The graphic novel Feeding Ghosts: A Graphic Memoir by Tessa Hulls, published by MCD in 2024, has achieved a historic milestone by winning the Pulitzer Prize, announced on May 5. This prestigious award marks Feeding Ghosts as the second graphic novel ever to receive this honor, following Art Spiegelman’s Maus in 1992. While Maus received a Special Award, Feeding Ghosts triumphed in the regular category of Memoir or Autobiography, competing against the finest English prose worldwide. Remarkably, this is Hulls' debut graphic novel, making the achievement even more significant.

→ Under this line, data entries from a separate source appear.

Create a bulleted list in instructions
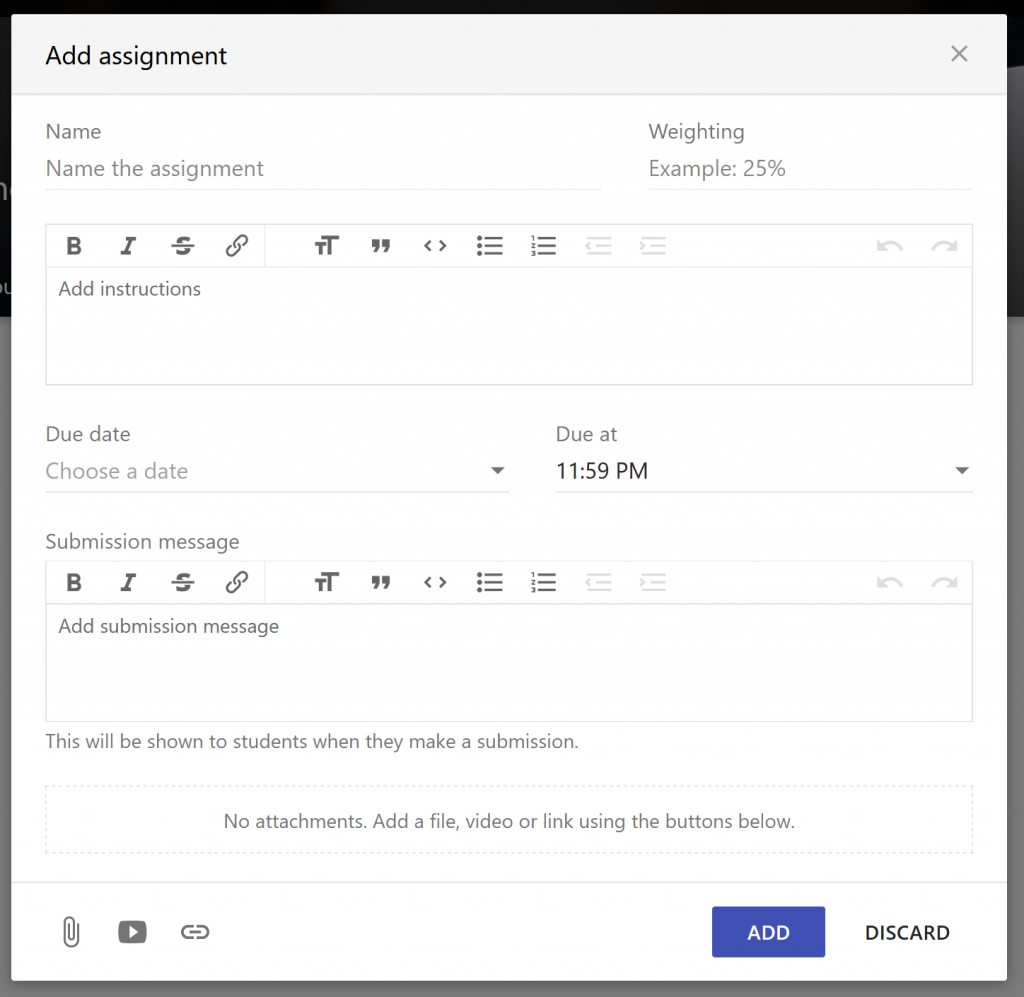1024x997 pixels. coord(489,245)
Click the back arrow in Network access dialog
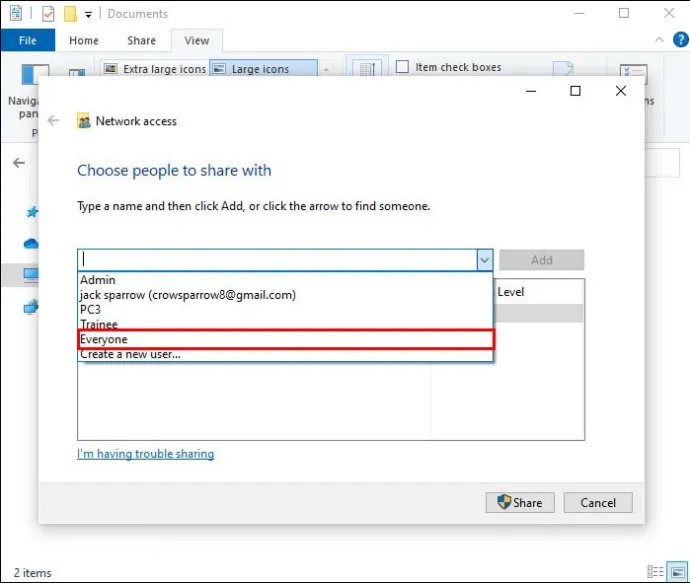The image size is (690, 583). [x=53, y=121]
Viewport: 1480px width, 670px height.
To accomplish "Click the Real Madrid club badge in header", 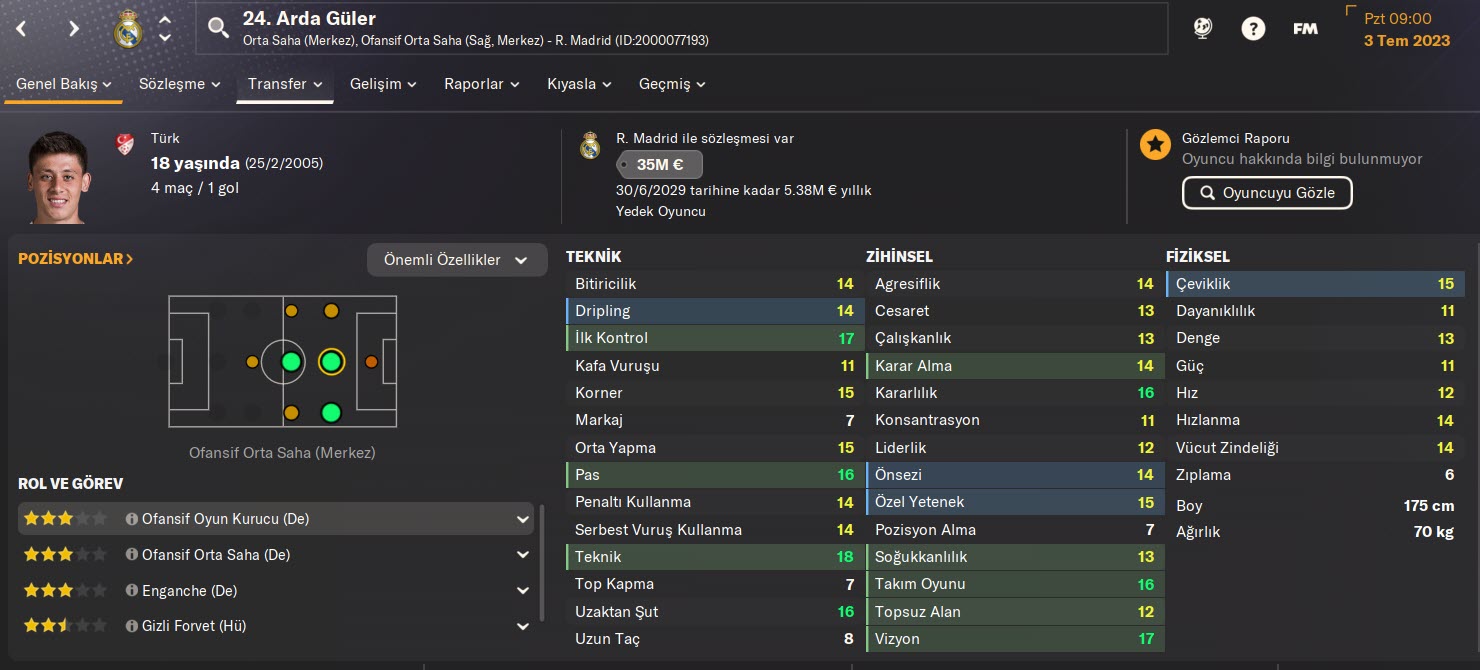I will (128, 29).
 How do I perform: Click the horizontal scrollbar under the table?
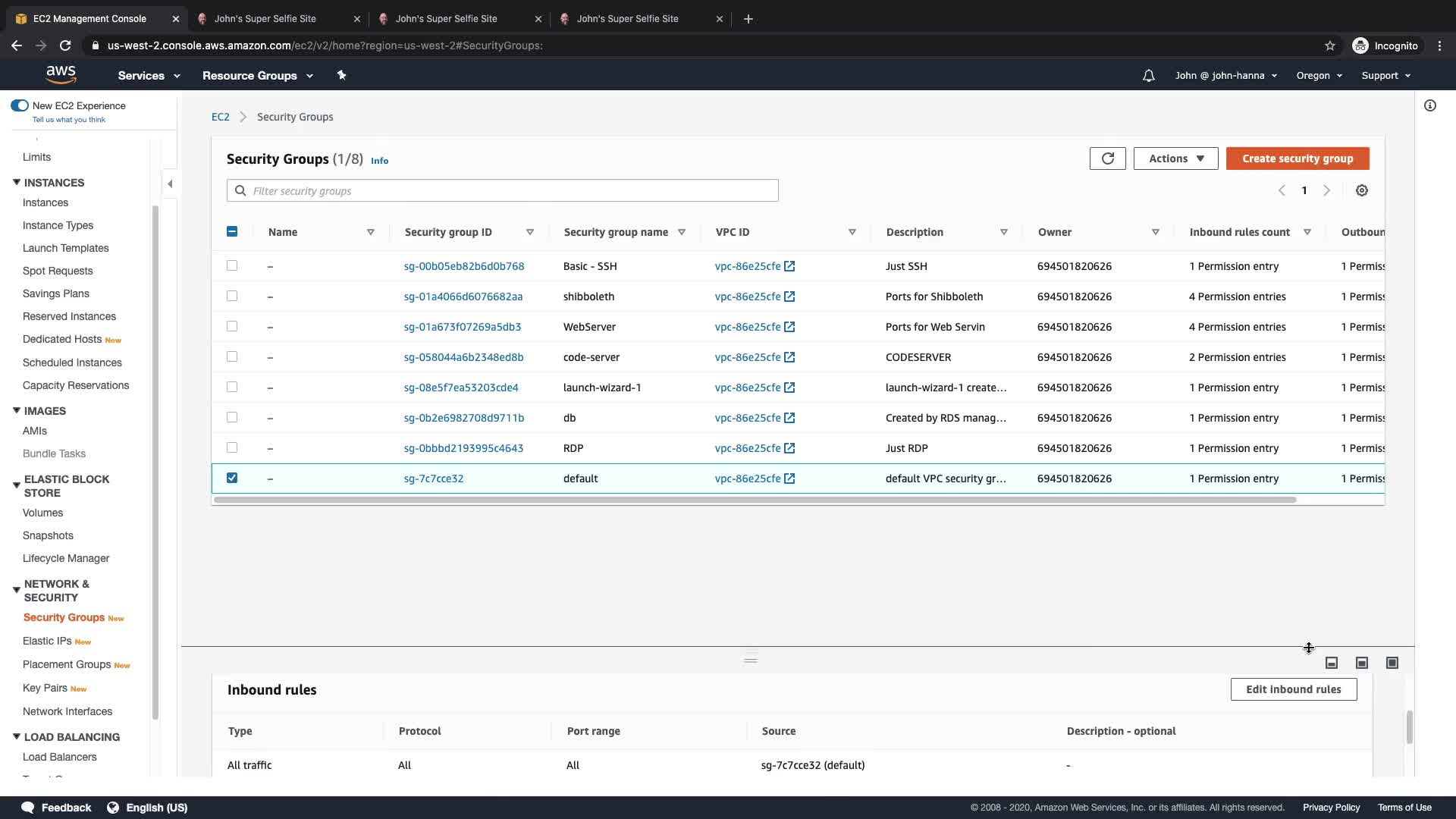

The Pulitzer Prize, widely regarded as the most prestigious award in journalism, literature, and music in the US, is second only to the Nobel Prize on the international stage. The win for Feeding Ghosts is a monumental event in the world of comics, yet it has surprisingly received scant attention. Since the announcement two weeks ago, coverage has been limited to a few mainstream and trade publications such as the Seattle Times and Publishers Weekly, along with a single major comic book news outlet, Comics Beat.
The Pulitzer Prize Board described Feeding Ghosts as "An affecting work of literary art and discovery whose illustrations bring to life three generations of Chinese women – the author, her mother, and grandmother, and the experience of trauma handed down with family histories." Hulls spent nearly a decade crafting this narrative, which explores the impact of Chinese history across three generations. Her grandmother, Sun Yi, a Shanghai journalist, was caught in the upheaval of the 1949 Communist victory. After fleeing to Hong Kong, she authored a bestselling memoir about her experiences but later suffered a mental breakdown from which she never recovered.

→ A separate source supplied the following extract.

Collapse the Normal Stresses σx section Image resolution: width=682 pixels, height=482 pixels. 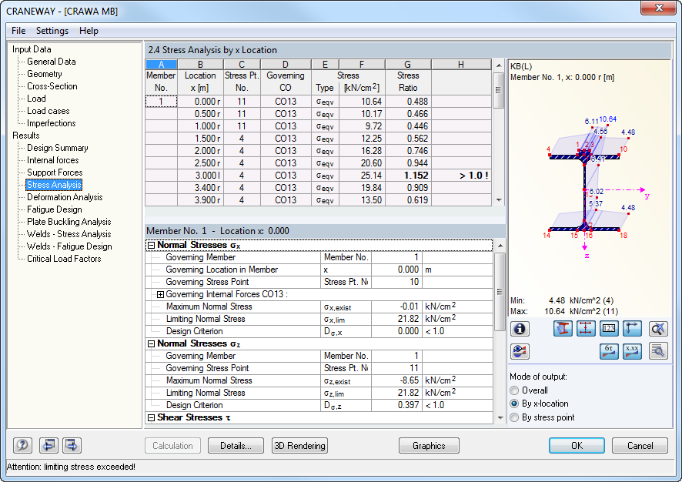tap(151, 245)
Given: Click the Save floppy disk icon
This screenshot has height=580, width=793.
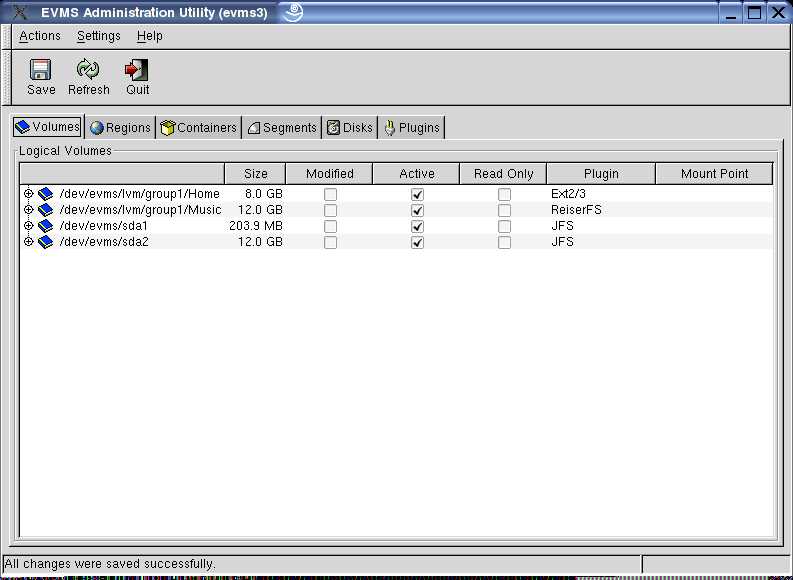Looking at the screenshot, I should click(41, 70).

Hulls' personal journey is deeply intertwined with her family's history. Growing up with Sun Yi, she witnessed her mother and grandmother grappling with unexamined trauma and mental illness. Hulls coped by traveling to the most remote parts of the world, but eventually returned to confront her own fears and generational trauma. "I didn’t feel like I had a choice. My family ghosts literally told me I had to do this," Hulls explained in an interview last month. "My book is called Feeding Ghosts, because that was the beginning of this nine-year process of really stepping into something that was my family duty."
Despite this success, Hulls has expressed doubts about continuing as a graphic novelist, citing the isolating nature of the work. "I learned that being a graphic novelist is really too isolating for me," she noted in another interview. "My creative practice relies on being out in the world and responding to what I find there." On her website, she outlines her future plans to become an embedded comics journalist, collaborating with field scientists, indigenous groups, and nonprofits in remote environments.
Regardless of her future endeavors, Feeding Ghosts stands as a groundbreaking work that deserves widespread recognition and celebration beyond the comics community.